Foodflash: Pigs do fly! Look who’s opening in Tokyo
Pig & the Lady's first overseas restaurant will open this fall

It’s official: After months of rumors, Chinatown’s Pig & the Lady confirms today that its first overseas restaurant will open in Tokyo this fall.
The new restaurant will be owned by Tokyo-based Transit General Office, whose other restaurants include four locations of bills Japan, the same Australia-based restaurant known as bills Sydney in Waikiki. Other details are scant. This is pretty much all that’s in a press release today: “In the new Tokyo location, Chef Andrew (Le) and the Transit team will offer popular menu items from the Hawaii location, as well as exclusive dishes made only for the Japanese market.”

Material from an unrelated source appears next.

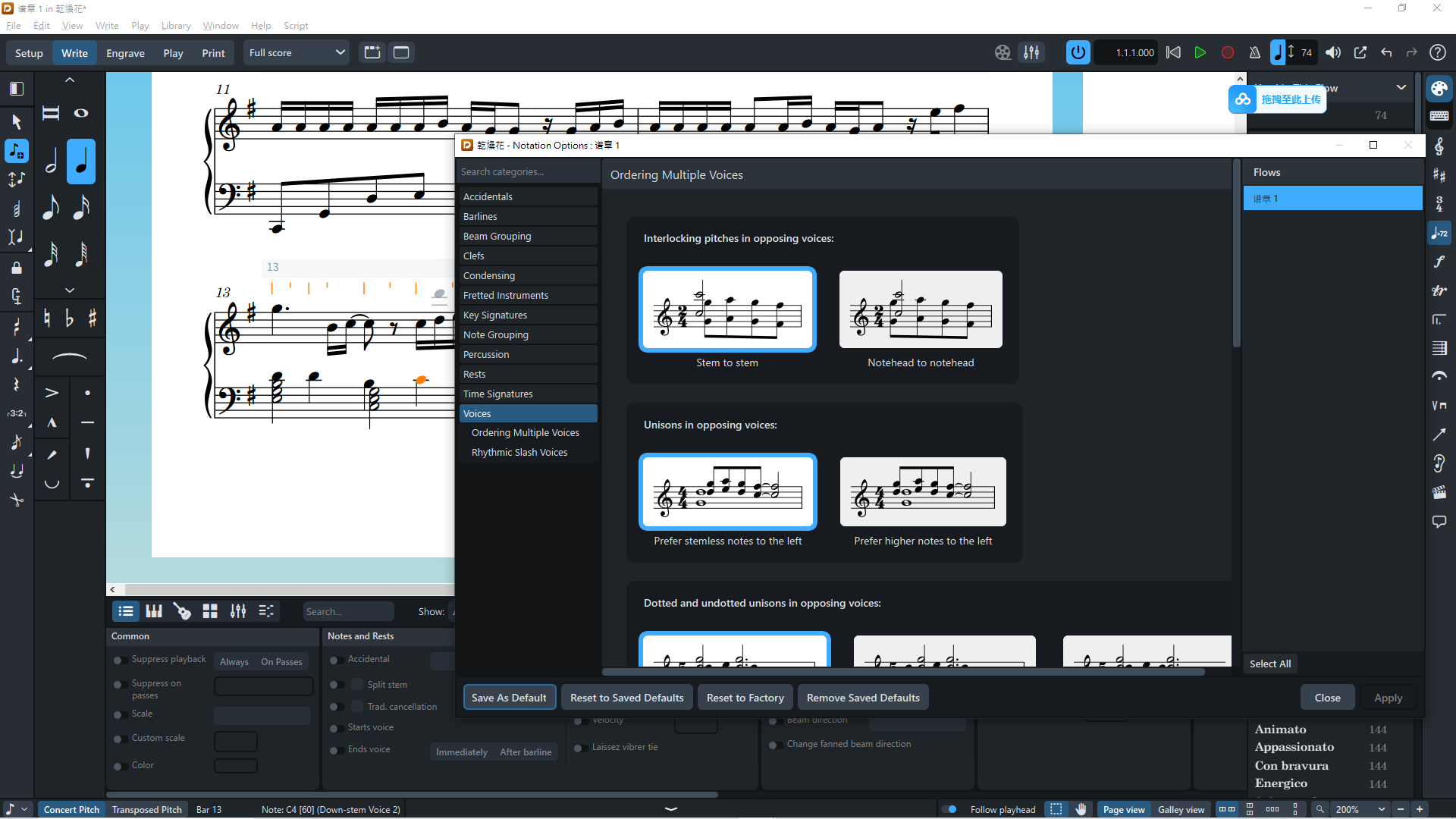
Task: Select the slur tool
Action: pyautogui.click(x=69, y=356)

What does that mean? Japanese who come to Honolulu and line up for Pig’s pho French dip banh mi sandwiches, flavor-packed variations on hearty Vietnamese noodle soups and other dishes featuring Le’s signature yin-yang flavor combinations of soft and crunchy, sweet and sour, spicy and salty, hot and cold can now line up in their capitol city instead. The Le family’s two restaurants — Pig & the Lady and Piggy Smalls at Ward Villages — and its farmers’ market booths already draw big numbers of Japanese tourists and celebrities whose Instagrams of Pig dishes draw even more Japanese.
Five and a half years after it opened on a then-untrafficked block in Chinatown, Pig & the Lady still gets national press and is a regular stop for culinary TV shows that film here. Andrew Le, who cooked at Chef Mavro before breaking out with his own style of Viet and global fare inspired by his mom’s cooking, has several James Beard award nominations under his belt, including Rising Chef of the Year.
Transit General executives “said they loved the food, the different flavors and the decor and energy of our Chinatown location and the farmers markets,” says Alex Le. “I don’t know how we can replicate that at Tokyo but I want it to be fun.”
On a personal note, I’ve been eating Pig food since Le’s pre-restaurant popup days. I’ve grown close to the family and traveled with them to Mama Le’s native Hanoi and to their Crazy Rich Asians popup dinner in Hollywood. I’ll be with other local Pig fans when they open in Tokyo. Pig won’t be the first Hawaii restaurant to open in Japan, but guaranteed it will be the most fun. I’ll keep you posted.